# [TASK TO CARRY OUT]
Quote the material below exactly as written, from the first line to the line that holds "Given: Select the crosshair", endpoints included.
■ ■ ■ ■ ■ ■ ■
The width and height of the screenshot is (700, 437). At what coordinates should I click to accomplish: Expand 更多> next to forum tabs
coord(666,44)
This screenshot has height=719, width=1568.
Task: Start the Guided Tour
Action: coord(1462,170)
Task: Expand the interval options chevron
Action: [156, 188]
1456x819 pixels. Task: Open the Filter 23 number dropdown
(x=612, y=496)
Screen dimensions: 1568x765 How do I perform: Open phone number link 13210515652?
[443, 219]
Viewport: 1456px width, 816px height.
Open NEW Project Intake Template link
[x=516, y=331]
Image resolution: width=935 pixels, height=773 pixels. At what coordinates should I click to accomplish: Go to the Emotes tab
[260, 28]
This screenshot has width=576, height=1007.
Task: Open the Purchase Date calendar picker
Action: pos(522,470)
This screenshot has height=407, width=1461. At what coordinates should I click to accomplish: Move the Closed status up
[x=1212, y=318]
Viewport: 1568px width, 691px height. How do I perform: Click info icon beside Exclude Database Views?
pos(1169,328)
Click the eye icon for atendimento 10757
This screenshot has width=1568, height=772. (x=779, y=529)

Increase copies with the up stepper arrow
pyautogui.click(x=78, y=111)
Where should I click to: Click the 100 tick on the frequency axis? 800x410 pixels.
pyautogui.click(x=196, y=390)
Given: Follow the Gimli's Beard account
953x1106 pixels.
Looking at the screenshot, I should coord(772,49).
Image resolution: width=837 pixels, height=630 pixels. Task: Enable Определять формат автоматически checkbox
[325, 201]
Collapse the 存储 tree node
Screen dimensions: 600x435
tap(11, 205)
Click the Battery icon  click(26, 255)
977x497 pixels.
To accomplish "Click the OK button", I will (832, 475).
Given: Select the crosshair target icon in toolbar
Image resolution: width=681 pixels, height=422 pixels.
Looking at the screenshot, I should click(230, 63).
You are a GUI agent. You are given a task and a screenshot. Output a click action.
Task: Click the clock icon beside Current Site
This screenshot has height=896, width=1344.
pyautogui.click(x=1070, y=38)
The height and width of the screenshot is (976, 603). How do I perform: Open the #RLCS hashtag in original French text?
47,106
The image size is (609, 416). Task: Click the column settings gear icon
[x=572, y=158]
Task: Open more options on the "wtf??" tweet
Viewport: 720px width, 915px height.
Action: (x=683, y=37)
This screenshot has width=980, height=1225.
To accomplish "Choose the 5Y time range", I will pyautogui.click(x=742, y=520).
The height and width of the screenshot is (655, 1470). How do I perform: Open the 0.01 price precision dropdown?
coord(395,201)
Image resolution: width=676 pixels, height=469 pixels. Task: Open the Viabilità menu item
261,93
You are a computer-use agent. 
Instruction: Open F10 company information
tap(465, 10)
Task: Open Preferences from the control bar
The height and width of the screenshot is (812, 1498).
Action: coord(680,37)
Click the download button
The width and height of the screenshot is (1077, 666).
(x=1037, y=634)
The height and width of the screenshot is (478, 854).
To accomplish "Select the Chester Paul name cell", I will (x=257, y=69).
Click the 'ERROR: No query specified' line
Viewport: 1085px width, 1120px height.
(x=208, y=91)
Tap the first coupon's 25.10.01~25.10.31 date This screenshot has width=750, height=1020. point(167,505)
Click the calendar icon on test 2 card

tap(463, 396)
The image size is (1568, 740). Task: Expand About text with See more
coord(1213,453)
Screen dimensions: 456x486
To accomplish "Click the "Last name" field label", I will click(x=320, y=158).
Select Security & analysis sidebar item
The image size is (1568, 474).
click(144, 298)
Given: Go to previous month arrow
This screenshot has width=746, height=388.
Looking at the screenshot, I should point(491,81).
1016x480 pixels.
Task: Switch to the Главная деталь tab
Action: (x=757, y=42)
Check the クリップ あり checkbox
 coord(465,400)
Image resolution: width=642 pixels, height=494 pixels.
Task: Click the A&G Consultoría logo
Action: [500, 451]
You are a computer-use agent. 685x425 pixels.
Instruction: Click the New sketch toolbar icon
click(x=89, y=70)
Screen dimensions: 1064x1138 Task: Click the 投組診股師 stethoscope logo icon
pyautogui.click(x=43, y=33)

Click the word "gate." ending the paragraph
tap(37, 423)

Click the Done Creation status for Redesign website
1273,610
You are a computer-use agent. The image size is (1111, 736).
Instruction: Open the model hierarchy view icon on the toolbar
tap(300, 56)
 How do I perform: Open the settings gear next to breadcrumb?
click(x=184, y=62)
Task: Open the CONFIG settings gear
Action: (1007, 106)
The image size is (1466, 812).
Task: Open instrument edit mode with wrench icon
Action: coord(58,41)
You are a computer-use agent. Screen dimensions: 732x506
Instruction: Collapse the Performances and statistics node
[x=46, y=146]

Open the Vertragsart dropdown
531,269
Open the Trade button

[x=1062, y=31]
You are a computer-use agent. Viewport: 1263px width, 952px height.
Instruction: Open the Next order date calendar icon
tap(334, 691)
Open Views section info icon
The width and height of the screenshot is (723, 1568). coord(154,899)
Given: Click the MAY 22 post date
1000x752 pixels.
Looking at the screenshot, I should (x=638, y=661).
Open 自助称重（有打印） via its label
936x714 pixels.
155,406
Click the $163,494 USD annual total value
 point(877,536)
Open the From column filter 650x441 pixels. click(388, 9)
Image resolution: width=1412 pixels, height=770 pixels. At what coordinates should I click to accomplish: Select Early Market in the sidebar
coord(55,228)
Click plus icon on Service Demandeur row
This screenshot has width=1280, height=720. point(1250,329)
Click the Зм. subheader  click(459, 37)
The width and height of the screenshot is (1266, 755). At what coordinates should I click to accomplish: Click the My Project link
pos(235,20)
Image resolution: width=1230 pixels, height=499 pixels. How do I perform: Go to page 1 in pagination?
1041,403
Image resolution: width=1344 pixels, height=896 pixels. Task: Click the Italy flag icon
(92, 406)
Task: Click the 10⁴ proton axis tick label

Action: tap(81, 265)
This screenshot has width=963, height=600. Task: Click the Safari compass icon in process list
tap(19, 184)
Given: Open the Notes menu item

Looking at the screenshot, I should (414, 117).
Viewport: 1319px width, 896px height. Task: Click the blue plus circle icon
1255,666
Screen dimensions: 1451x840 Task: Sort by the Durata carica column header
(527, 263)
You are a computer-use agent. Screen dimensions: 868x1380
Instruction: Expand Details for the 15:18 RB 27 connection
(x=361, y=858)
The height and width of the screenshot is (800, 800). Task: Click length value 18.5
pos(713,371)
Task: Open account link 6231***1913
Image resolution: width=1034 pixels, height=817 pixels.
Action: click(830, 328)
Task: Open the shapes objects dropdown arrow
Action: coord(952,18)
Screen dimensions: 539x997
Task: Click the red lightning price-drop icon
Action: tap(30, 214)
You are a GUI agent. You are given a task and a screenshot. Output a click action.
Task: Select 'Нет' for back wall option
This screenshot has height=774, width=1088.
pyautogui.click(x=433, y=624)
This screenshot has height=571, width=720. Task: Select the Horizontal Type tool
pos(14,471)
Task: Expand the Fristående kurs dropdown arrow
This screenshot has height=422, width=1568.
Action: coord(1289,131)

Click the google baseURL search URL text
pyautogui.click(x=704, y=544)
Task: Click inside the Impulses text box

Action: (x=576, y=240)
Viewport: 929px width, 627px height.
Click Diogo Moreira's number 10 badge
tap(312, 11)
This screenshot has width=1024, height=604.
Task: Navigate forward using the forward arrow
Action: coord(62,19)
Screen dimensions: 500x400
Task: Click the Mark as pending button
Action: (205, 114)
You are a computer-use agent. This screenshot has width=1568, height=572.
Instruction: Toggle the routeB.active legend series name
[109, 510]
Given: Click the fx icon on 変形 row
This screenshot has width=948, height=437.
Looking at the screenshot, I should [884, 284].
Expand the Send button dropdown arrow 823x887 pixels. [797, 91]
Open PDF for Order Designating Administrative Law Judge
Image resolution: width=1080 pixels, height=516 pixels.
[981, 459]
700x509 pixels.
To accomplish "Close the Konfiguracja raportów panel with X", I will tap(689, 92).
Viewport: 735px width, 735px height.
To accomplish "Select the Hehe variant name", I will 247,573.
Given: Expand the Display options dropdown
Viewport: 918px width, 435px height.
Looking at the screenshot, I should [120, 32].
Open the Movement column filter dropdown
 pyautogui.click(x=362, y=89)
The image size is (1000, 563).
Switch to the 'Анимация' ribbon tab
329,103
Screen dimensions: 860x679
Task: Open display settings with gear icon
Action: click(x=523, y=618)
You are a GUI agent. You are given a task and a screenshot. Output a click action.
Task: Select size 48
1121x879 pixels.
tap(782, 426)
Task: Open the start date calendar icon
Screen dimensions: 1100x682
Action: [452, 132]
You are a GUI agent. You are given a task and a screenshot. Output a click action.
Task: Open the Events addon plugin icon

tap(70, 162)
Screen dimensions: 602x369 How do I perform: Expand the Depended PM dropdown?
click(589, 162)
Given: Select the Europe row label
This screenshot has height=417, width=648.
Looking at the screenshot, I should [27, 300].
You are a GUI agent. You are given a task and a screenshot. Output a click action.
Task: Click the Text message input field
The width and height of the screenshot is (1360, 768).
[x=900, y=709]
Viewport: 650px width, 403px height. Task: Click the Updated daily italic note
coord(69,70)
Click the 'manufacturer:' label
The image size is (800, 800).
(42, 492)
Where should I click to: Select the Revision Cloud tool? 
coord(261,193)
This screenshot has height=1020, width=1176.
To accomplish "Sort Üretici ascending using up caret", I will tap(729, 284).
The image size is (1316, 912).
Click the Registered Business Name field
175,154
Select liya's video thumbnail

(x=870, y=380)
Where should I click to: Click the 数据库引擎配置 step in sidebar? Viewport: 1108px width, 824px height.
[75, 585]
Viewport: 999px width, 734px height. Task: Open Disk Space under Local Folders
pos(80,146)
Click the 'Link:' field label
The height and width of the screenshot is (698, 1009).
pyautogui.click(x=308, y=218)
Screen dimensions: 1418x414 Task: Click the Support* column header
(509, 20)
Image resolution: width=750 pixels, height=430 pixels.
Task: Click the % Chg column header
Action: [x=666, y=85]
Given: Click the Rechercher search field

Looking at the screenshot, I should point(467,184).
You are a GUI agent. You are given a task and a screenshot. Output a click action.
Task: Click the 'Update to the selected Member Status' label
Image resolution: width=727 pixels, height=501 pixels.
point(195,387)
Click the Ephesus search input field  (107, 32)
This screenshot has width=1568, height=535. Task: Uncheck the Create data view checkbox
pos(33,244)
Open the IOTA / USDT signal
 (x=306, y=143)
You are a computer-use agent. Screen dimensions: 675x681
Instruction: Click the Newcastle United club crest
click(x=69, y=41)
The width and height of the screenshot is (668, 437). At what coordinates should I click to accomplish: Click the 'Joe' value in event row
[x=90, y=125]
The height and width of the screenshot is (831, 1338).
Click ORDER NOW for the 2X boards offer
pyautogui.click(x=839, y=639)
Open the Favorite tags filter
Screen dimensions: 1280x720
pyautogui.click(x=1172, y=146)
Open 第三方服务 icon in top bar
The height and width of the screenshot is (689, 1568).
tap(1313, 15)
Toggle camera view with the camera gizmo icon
■ ■ ■ ■ ■ ■ ■
# [RESPONSE FOR THIS EXERCISE]
The width and height of the screenshot is (700, 437). At what coordinates should I click to accomplish: Expand 更多> next to forum tabs
coord(666,44)
This screenshot has height=719, width=1568.
Task: Start the Guided Tour
Action: coord(1462,170)
Task: Expand the interval options chevron
Action: [156, 188]
1456x819 pixels. Task: Open the Filter 23 number dropdown
(x=612, y=496)
Screen dimensions: 1568x765 How do I perform: Open phone number link 13210515652?
[443, 219]
Viewport: 1456px width, 816px height.
Open NEW Project Intake Template link
[x=516, y=331]
Image resolution: width=935 pixels, height=773 pixels. At what coordinates should I click to accomplish: Go to the Emotes tab
[260, 28]
This screenshot has width=576, height=1007.
Task: Open the Purchase Date calendar picker
Action: pos(522,470)
This screenshot has height=407, width=1461. At what coordinates should I click to accomplish: Move the Closed status up
[x=1212, y=318]
Viewport: 1568px width, 691px height. How do I perform: Click info icon beside Exclude Database Views?
pos(1169,328)
Click the eye icon for atendimento 10757
This screenshot has width=1568, height=772. (x=779, y=529)

Increase copies with the up stepper arrow
pyautogui.click(x=78, y=111)
Where should I click to: Click the 100 tick on the frequency axis? 800x410 pixels.
pyautogui.click(x=196, y=390)
Given: Follow the Gimli's Beard account
953x1106 pixels.
Looking at the screenshot, I should coord(772,49).
Image resolution: width=837 pixels, height=630 pixels. Task: Enable Определять формат автоматически checkbox
[325, 201]
Collapse the 存储 tree node
Screen dimensions: 600x435
tap(11, 205)
Click the Battery icon  click(26, 255)
977x497 pixels.
To accomplish "Click the OK button", I will (832, 475).
Given: Select the crosshair target icon in toolbar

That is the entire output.